#### EXCERPTED DATA:
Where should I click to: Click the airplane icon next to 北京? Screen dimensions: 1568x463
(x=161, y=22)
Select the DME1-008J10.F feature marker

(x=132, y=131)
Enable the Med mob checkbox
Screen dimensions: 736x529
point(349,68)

#### TASK GOAL:
Restate the records in full, keeping every word as it is.

#### SOLUTION:
Where should I click to: Click the airplane icon next to 北京? Screen dimensions: 1568x463
(x=161, y=22)
Select the DME1-008J10.F feature marker

(x=132, y=131)
Enable the Med mob checkbox
Screen dimensions: 736x529
point(349,68)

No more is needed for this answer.